Segundo apuração do site Motorsport, a federação propõe reduzir a participação da energia elétrica em relação ao modelo atual, hoje próximo de 50% para cada fonte de propulsão. Antes do GP do Canadá, as montadoras pareciam concordar com a mudança, e a FIA apresentou um plano que inclui aumento de 14% no fluxo de combustível, acréscimo de 50 kW na potência do motor de combustão e redução de 50 kW no sistema elétrico.
Com a nova configuração, o motor a combustão chegaria a 450 kW, enquanto o MGU-K forneceria 300 kW. De acordo com a entidade, essa repartição ajudaria a eliminar o “superclipping” e reduzir o excesso de gerenciamento de bateria em voltas de classificação.

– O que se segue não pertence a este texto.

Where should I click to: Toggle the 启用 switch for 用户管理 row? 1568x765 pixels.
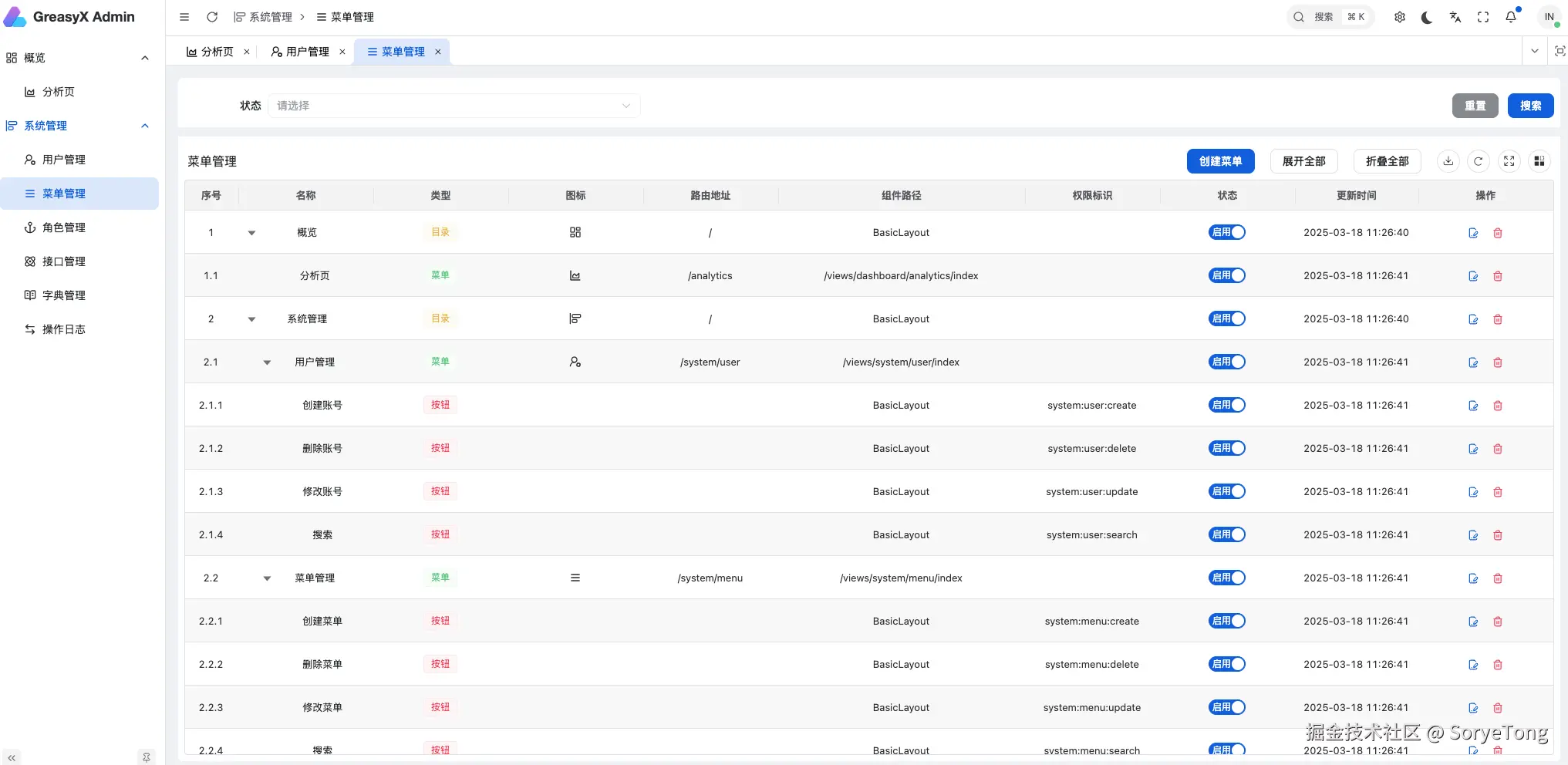pos(1226,362)
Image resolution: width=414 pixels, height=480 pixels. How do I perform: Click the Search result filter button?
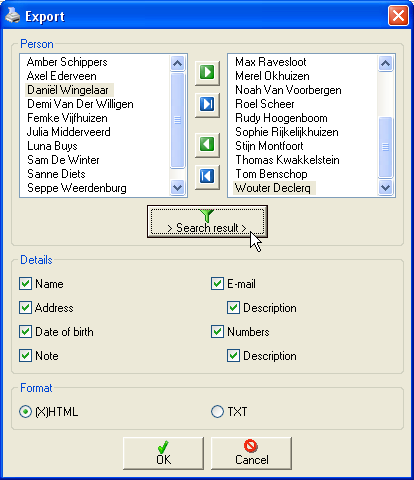tap(207, 221)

Nos dias que se seguiram, Ferrari e Audi recuaram. As duas fabricantes alegam que modificações dessa magnitude exigiriam mudanças profundas nos projetos já em desenvolvimento, impactando custos, confiabilidade e cronogramas internos. Bastidores apontam também o receio de perder benefícios assegurados pelo Acordo de Distribuição de Unidade de Operação (ADUO).
Diante do impasse, ganhou força uma proposta intermediária que prevê 60% da potência oriunda do motor a combustão e 40% do sistema elétrico, sem demandar alterações estruturais nas unidades de potência em andamento.
Paralelamente, a Comissão da Fórmula 1 aprovou a redução da carga aerodinâmica dos carros de 2027. A medida, combinada a um aumento limitado de 5% no fluxo de combustível, visa diminuir o chamado “lift and coast” e facilitar a recuperação de energia durante as corridas.